Thursday, March 11, 2010

Hemming

I just bought new pants. Unless I buy capri pants, hemming is required before I can actually wear new pants. This step makes me wonder if I'm too fat or too short. Probably both, I conclude. Nevertheless, unless I'm feeling flush and want to pay a seamstress, the desire (or need) to put them on requires I get out my thick plastic bag of miscellaneous sewing items, including all the extra buttons I dutifully save but never intend to replace. Black thread, needle and maybe a few pins are all I ever use.

I'm actually pretty good at a hem stitch. It's one of the few I know and the only one I employ. Once I'm settled in my comfy swivel chair, pants in hand and excess legging upturned, I give myself over to the zen-like methodical soothing of the slow stitching process. Measure out the thread. Ease the end through the needle eye. Knot the end. Penetrate the inseam and pull the needle through the edge of the factory-made hemline. Knot it up a bit more and proceed around the perimeter. As I slowly wind my way to the crease and then on to the next seam I marvel at my skill.

Each infrequent episode of hemming I ponder the origin of this skill. Was it my required sewing class in third-grade in Kingswood, New South Wales? Was it sixth grade Home Economics in Norman, Oklahoma? I know I didn't learn it from my mother or hers. Then I think about the only non-makeshift sewing box I ever owned. The memory takes me back to New South Wales. It was a required school item so mother bought me a standard issue floral, soft cloth covered thatched basket with one knob at the front that the looped latch slid over to secure all the precious pins, needles and multiple colored threads. I was so proud of it.
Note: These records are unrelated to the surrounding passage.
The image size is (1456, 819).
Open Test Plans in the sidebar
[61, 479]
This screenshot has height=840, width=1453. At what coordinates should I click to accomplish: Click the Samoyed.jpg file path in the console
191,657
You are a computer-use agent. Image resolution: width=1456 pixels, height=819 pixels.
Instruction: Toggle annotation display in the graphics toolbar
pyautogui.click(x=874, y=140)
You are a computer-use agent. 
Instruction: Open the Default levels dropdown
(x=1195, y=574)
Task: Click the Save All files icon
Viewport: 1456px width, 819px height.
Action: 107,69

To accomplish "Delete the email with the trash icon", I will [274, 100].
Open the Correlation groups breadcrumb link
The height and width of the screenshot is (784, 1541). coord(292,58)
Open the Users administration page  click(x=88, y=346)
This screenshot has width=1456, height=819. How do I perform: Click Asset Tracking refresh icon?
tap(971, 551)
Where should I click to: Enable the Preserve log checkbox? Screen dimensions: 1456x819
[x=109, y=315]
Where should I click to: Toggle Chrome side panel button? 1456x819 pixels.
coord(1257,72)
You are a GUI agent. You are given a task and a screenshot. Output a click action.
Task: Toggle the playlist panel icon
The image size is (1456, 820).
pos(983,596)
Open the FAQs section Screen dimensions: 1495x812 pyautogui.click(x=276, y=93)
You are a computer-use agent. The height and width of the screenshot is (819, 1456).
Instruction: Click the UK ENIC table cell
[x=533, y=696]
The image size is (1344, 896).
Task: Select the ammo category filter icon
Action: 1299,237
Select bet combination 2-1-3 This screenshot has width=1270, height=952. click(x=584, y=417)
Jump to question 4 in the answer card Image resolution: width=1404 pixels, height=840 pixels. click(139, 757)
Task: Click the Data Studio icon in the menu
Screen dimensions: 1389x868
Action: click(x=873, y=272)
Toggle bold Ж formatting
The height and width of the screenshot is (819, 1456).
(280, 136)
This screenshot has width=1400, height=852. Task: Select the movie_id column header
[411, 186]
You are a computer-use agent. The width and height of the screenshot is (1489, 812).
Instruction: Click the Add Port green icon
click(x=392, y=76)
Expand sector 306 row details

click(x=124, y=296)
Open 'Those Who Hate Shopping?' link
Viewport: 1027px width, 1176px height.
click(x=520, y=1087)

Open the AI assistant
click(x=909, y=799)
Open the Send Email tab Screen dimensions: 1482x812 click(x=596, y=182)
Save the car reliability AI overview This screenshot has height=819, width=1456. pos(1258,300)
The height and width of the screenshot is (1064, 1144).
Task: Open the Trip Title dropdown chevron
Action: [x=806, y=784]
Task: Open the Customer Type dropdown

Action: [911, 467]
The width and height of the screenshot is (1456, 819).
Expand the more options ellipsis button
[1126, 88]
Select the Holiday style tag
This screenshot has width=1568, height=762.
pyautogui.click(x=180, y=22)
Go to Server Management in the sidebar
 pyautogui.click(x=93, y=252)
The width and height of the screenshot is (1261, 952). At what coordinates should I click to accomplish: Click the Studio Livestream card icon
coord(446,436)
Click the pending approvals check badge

At the time I'd never owned anything quite so pretty.

The sewing box was purchased shortly after our arrival in Australia and though mother had a pre-assigned teaching post in the suburbs we lived in a downtown Sydney hotel until an apartment was secured near her school. In the interim a daily commuter train took us near our new school. Within a week, I stepped off the train and neglected to pick up my sewing box on the way out. Off it went with the train. Never to be seen again. By me at least. I cried that day. And mother didn't buy me a new kit. I don't remember how I got by in sewing class. Those memories are tucked in the unaccessible creases of my brain. And maybe that's where my memory of learning to hem is. It's tangled up with a multitude of humiliating moments in a ball I don't have the patience or desire to untangle. As long as I can recall that hem stitch though, I've retained all I need from that knotty experience.

Tuesday, March 2, 2010

The Electrician in Me

I put up a new light fixture in our dining area today. Benedicta is now doing the clean up as I played the electrician role and left the scene as soon as all the wires and screws were securely in place. The fixture I replaced provided nothing but a dim shadow of light for ten years and then went completely dead about three years ago. Yes, I said three years. We've been puttering around in the dark all that time. We actually bought the new fixture on a trip to IKEA in Red Hook 9 months ago. Let's just say I'm a reluctant fixer-upper.

Day after day after month after month I said, "I'm going to put that fixture up next week."But next week the mood didn't strike quite right or I worked too much or I was out of town. Until today. Before breakfast I said, "I'm going to put that fixture up today." And after fortifying myself with leftover chinese, Benedicta got the ladder out and I went to work.

I love the action of handyman's chores: the physicality of putting something together; the achievement of improving functionality; the rush of possible danger lurking in those exposed wires. It feels like real work, getting something tangibly done as opposed to pushing papers or cooking or cleaning which has to be redone day after day. With a home improvement project you immerse yourself in the task and emerge with a lasting accomplishment. I can slap myself on the back and say, "Look what I did." Bragging rights extend for the life of the project.

But I think those bragging rights are part of the hold up in getting to home improvement projects. It goes like this. 1) Bragging: Wow, that ceiling still looks pretty good, I don't think we'll have to repaint that for years. 2) Acknowledge need for new project: I really need to touch up the paint in the bathroom though. 3) Procrastination: I'll get to that after I install the new light fixture. 4) Avoidance: I can't install the light fixture this week because ... 5) Action: Install the light fixture. 6) Admire: Wow, look at all the light in this space, this is amazing. How handy I am! The bragging will continue because when it stops I'll have to move on to stage 2. And that will mean several years of contemplating that wall in the bathroom before I get back to stage 6. But when I'm in the middle of the action phase I will love how handy I feel. Too bad it's going to take years to get there. But until then, at least I'll have light.